── Supplied data ──
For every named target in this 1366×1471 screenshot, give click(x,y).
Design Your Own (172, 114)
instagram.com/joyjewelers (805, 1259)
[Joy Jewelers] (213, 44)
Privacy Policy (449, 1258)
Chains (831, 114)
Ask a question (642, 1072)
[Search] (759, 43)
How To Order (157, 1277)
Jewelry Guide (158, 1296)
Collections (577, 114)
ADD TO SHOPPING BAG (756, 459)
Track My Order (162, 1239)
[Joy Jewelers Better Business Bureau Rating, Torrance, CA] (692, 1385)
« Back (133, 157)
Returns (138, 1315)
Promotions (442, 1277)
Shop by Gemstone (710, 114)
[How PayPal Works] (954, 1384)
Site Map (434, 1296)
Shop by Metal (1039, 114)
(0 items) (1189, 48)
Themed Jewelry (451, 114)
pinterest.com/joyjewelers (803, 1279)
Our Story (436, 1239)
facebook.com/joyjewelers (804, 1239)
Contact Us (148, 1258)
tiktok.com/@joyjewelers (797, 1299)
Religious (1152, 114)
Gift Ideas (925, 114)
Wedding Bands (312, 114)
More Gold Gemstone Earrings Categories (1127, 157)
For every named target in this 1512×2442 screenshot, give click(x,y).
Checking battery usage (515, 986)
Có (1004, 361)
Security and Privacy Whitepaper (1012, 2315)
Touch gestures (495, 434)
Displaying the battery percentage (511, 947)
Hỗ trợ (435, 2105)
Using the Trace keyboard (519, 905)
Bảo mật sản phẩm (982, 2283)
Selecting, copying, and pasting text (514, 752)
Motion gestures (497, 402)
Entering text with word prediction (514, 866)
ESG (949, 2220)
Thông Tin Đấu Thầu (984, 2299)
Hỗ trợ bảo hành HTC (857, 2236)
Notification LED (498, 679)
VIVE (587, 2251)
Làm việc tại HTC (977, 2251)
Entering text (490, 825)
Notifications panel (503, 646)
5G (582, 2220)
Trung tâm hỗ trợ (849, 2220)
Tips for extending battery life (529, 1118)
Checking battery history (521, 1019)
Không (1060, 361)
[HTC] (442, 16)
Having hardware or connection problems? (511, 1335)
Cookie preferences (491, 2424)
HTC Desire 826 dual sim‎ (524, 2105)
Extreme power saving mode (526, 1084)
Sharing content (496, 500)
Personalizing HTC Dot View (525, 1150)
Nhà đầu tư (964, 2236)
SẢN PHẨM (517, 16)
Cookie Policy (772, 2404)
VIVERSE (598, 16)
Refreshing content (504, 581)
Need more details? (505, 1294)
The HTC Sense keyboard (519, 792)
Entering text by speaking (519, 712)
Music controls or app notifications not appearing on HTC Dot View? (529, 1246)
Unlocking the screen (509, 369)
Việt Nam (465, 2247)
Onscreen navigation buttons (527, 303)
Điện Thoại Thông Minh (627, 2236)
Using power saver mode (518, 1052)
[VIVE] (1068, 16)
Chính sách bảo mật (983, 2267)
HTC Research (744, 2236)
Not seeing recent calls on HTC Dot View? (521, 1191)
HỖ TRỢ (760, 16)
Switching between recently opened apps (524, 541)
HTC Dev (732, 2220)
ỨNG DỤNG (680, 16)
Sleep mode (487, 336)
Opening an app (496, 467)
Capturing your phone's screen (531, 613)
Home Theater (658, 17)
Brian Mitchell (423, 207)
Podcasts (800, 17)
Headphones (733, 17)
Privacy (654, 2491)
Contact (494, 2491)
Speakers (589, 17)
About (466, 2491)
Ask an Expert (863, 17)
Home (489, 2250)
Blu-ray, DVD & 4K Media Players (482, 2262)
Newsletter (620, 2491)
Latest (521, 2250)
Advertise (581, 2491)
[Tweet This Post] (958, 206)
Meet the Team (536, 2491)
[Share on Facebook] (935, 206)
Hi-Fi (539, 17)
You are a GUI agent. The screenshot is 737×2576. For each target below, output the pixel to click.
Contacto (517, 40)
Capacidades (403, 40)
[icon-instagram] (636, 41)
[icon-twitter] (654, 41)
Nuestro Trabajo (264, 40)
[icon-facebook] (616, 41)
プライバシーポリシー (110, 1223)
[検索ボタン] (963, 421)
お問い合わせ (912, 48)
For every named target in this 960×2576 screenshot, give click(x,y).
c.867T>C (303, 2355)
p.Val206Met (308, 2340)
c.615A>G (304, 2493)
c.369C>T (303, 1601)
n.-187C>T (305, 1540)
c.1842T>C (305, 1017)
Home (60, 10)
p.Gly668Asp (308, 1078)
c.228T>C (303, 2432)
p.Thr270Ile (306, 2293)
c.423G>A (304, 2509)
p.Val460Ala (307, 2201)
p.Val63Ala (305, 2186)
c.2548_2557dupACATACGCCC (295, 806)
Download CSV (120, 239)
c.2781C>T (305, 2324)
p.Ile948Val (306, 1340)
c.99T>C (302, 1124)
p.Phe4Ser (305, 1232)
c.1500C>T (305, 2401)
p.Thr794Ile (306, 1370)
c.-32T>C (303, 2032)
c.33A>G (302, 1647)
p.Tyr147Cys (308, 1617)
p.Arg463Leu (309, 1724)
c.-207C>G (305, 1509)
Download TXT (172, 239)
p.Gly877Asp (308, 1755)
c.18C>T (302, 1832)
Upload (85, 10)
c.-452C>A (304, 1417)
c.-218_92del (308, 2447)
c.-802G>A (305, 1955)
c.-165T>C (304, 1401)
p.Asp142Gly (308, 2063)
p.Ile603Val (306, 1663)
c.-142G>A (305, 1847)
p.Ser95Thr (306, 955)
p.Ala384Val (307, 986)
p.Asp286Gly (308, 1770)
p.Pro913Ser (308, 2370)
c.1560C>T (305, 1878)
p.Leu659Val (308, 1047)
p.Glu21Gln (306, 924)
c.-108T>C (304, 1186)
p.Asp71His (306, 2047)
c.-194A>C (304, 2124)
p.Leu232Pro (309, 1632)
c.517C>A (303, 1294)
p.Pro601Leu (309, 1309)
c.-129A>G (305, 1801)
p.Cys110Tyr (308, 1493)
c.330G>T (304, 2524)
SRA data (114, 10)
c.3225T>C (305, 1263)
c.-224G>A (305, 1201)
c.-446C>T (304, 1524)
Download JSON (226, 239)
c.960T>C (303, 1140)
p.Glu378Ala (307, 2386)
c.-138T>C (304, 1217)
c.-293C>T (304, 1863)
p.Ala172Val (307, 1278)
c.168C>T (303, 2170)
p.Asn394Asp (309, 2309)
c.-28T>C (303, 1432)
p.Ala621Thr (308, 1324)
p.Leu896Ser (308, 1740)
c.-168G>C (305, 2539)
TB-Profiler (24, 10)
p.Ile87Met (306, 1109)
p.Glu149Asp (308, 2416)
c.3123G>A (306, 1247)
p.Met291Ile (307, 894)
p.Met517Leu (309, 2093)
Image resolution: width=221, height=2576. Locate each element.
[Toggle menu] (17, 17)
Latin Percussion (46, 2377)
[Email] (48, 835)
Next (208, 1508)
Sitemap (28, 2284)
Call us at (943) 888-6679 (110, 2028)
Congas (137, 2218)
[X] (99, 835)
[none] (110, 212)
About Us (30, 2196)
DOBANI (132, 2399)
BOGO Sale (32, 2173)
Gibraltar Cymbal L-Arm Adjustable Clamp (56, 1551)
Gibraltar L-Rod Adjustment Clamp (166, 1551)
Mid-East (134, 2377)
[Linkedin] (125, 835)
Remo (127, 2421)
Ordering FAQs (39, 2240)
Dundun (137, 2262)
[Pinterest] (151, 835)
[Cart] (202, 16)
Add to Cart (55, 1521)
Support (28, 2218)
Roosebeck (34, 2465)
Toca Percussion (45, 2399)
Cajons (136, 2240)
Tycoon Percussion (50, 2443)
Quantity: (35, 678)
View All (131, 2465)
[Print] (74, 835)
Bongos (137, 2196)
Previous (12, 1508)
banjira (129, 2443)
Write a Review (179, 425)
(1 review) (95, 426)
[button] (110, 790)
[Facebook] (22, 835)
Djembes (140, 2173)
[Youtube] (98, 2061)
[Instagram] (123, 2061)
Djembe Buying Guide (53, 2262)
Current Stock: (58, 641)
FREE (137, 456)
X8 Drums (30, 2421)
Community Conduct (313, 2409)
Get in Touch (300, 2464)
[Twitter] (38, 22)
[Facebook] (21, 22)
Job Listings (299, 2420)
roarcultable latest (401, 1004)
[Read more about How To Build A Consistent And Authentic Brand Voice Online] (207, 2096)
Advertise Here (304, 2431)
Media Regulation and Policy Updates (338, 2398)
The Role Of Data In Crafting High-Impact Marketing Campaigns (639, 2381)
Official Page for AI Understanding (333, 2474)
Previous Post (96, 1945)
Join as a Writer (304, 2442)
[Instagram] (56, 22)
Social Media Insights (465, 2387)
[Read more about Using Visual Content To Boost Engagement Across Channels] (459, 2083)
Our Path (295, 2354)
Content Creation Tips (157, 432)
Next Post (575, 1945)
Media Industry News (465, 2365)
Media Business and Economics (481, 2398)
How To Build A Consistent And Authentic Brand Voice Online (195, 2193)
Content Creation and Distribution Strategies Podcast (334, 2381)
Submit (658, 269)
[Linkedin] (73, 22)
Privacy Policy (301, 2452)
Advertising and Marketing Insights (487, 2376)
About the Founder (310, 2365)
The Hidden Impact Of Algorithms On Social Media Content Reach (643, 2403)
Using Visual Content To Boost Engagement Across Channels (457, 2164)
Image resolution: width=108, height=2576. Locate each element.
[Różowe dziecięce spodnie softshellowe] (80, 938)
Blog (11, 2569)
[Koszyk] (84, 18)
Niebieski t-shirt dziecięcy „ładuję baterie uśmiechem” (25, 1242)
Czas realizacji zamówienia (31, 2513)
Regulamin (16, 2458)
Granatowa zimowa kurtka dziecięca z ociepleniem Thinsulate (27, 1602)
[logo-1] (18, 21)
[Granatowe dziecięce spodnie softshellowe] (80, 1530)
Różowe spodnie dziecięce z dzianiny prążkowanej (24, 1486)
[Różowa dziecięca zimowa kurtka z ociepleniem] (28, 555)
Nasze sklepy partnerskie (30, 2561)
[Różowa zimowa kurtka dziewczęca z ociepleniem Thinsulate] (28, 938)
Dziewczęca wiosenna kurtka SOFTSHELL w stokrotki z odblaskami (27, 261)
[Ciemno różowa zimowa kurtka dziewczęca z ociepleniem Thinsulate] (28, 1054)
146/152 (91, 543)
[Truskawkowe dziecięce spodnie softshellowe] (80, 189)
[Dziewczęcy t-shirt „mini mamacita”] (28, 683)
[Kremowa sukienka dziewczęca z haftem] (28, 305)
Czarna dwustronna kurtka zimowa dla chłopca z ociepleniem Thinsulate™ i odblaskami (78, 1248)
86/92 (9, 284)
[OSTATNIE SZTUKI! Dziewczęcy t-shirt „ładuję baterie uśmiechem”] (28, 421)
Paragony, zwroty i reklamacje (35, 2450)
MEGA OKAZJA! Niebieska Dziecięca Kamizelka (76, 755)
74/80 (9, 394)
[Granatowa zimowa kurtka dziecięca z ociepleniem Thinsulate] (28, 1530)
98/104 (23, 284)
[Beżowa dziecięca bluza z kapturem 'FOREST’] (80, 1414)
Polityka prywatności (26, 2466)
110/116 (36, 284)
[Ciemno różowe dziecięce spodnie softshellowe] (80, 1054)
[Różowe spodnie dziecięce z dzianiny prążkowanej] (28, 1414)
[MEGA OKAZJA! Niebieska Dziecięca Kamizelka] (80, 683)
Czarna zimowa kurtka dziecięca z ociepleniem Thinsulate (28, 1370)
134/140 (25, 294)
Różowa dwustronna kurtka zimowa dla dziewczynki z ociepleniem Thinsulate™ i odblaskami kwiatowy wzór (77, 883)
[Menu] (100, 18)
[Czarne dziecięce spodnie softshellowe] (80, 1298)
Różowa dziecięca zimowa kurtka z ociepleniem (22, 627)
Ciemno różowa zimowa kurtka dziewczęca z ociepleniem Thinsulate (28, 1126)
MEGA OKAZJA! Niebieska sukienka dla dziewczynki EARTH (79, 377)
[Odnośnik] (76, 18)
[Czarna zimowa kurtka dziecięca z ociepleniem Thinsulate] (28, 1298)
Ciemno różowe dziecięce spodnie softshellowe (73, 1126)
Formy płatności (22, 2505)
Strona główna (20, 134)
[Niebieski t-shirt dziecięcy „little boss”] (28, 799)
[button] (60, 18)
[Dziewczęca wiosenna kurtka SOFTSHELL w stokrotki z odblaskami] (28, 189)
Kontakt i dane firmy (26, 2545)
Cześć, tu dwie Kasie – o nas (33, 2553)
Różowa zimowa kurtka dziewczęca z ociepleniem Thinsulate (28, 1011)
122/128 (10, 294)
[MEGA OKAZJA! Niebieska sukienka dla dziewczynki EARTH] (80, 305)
───
#### Task prompt
Copy each line of the data that contains the word "Clamp", leaving the other lines out.

#### Task answer
Gibraltar Cymbal L-Arm Adjustable Clamp (56, 1551)
Gibraltar L-Rod Adjustment Clamp (166, 1551)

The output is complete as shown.